→ **ASSIGNMENT A**:
Using the post on the Colorado River pulse flow, decide whether each statement agrees with it: (i) Fradkin's book "River No More" came out in 1981; (ii) Mike Cohen wrote on behalf of the Pacific Institute; (iii) flood releases were linked to a drop in the Upper Gulf shrimp catch. For each, answer yes or no and quote the words that settle it.
→ **ASSIGNMENT B**:
According to the post on the Colorado River pulse flow, in what journal did Mike Cohen's writing on delta restoration appear?
→ **ASSIGNMENT C**:
Extend the post on the Colorado River pulse flow, beginning right after its final sentence.

Colorado “pulse flow”: fighting deeply held perceptions

pulse flow in a dry riverbed, near San Luis, March 25, 2014, by John Fleck

pulse flow in a dry riverbed, near San Luis, March 25, 2014, by John Fleck

Folks working on the current Colorado River “pulse flow” must fight against the deeply held perception that the river in Mexico’s Colorado River delta is “dead.” Blame Phillip Fradkin, whose 1981 book “River No More” is one of those touchstones in the regional literature that dominates public understanding, even if it isn’t quite right. Writing in the Journal of Arid Environments in a 2001 special issue on the potential for delta restoration, Mike Cohen of the Pacific Institute wrote this:

[D]espite reports that the delta was a dead ecosystem where the Colorado River no longer reached the sea (Fradkin, 1981), agricultural drainage and the occasional space-building releases of Colorado River water from upstream reservoirs have prompted significant new growth of valuable native riparian and emergent wetland habitat, sup- porting the largest and most critical arid wetland in North America and sustaining avian and aquatic species of concern (Glenn et al., 1992, 1996; Luecke et al., 1999). Flood releases have also been strongly correlated with a rise in the shrimp catch in the Upper Gulf (Galindo-Bect et al., 2000), an indication of the renewed viability of an important estuary.

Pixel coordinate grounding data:

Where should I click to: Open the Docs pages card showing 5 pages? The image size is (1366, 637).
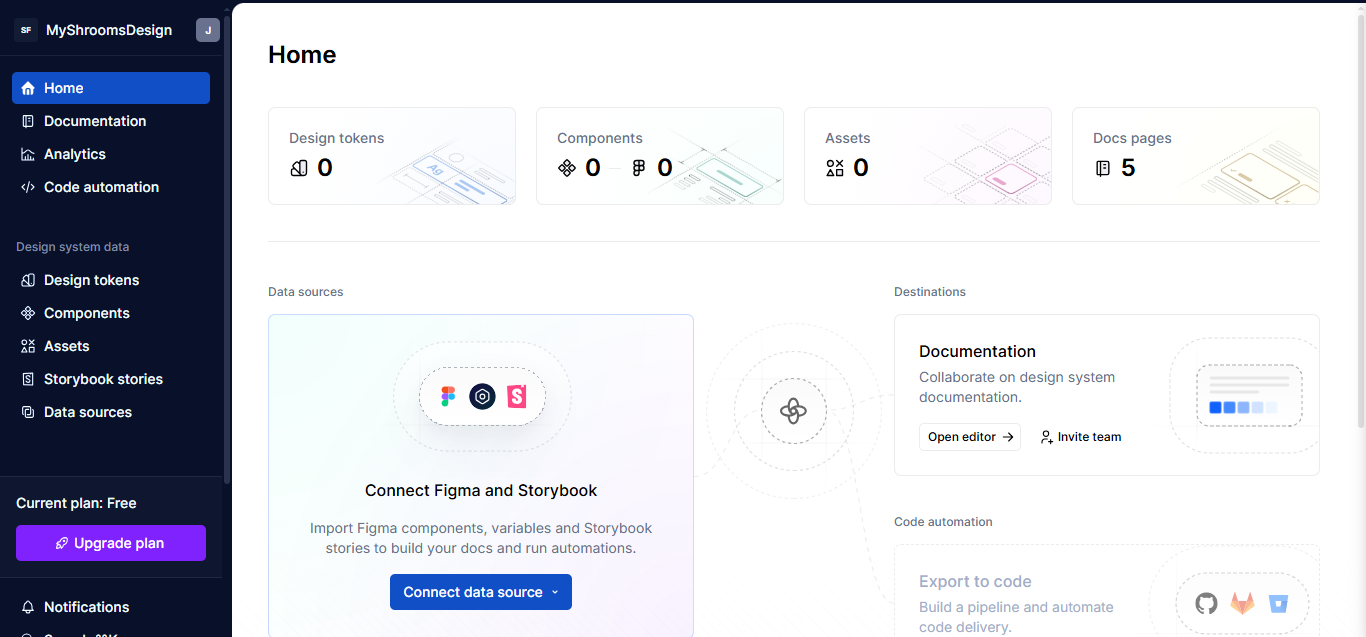[1195, 156]
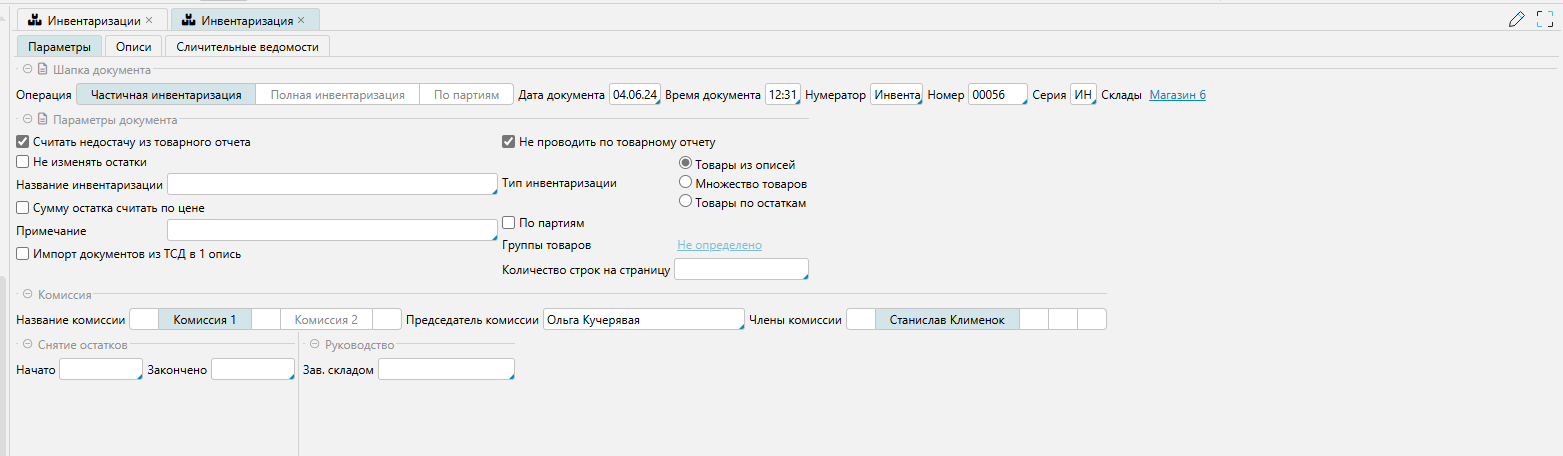
Task: Click the fullscreen expand icon
Action: 1544,19
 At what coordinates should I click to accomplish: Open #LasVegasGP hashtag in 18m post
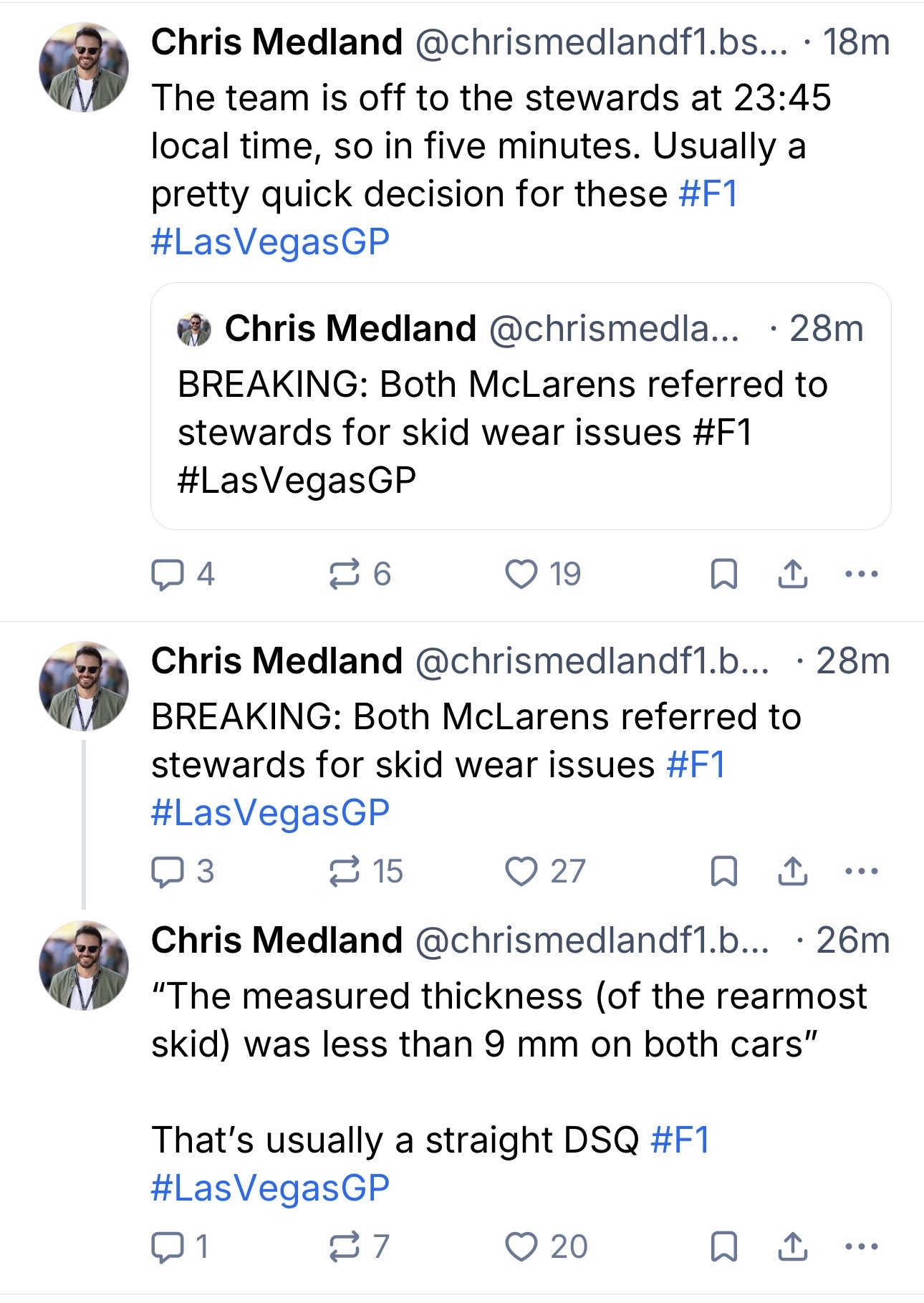(270, 242)
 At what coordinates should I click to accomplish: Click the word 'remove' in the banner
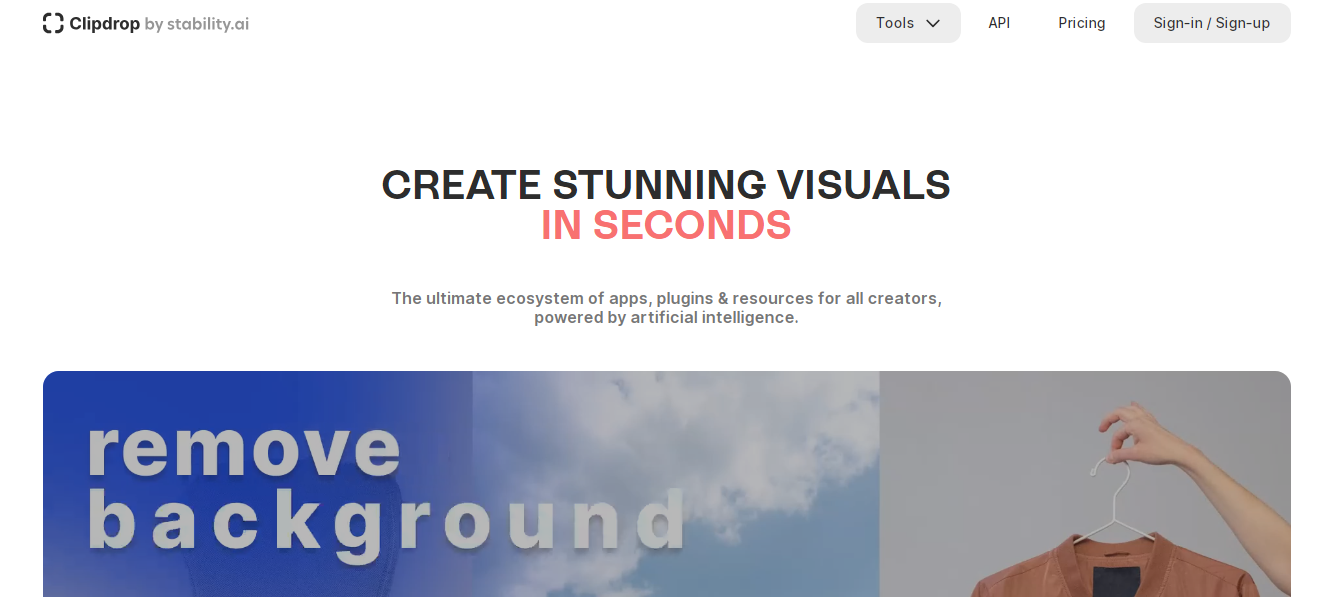click(244, 450)
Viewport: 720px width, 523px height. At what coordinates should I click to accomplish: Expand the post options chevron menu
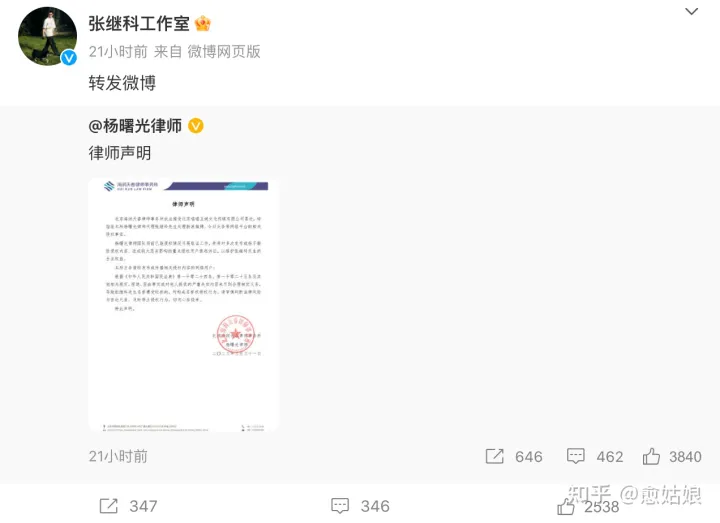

→ **WRITTEN RESPONSE A**:
(i) Yes: "whose 1981 book “River No More”"
(ii) Yes: "Mike Cohen of the Pacific Institute"
(iii) No: "Flood releases have also been strongly correlated with a rise in the shrimp catch in the Upper Gulf"

→ **WRITTEN RESPONSE B**:
It appeared in the Journal of Arid Environments, in a 2001 special issue.

→ **WRITTEN RESPONSE C**:
The Fradkin meme has made the political side of restoration efforts harder, because of the perception that the delta had already been lost. In fact, those ag return flows and high water tables from irrigation have kept some stretches within the levees through the Mexican delta wet. Jennifer Pitt of the Environmental Defense Fund makes that point in a post yesterday documenting her pulse flow river-chasing adventures:

These releases – lasting eight weeks – are being made from Morelos Dam, about 100 miles (160 kilometers) upstream from the river’s end at the Upper Gulf of California (Sea of Cortez). About 75 of those river miles (120 kilometers) are typically wet, either from a high groundwater table or the tides that make their way upstream. But a reach of about 25 miles of the channel have been dry for decades, hot sand baking in the desert sun.

Be sure to check out Pitt’s fun videos, where she seems to have strapped on a GoPro while tromping through the delta. Here’s a picture I took when I bumped into Jennifer, Mike and friends last week at the endless river party at San Luis Río Colorado, grinning. Really, a lot of grinning was involved in this whole thing.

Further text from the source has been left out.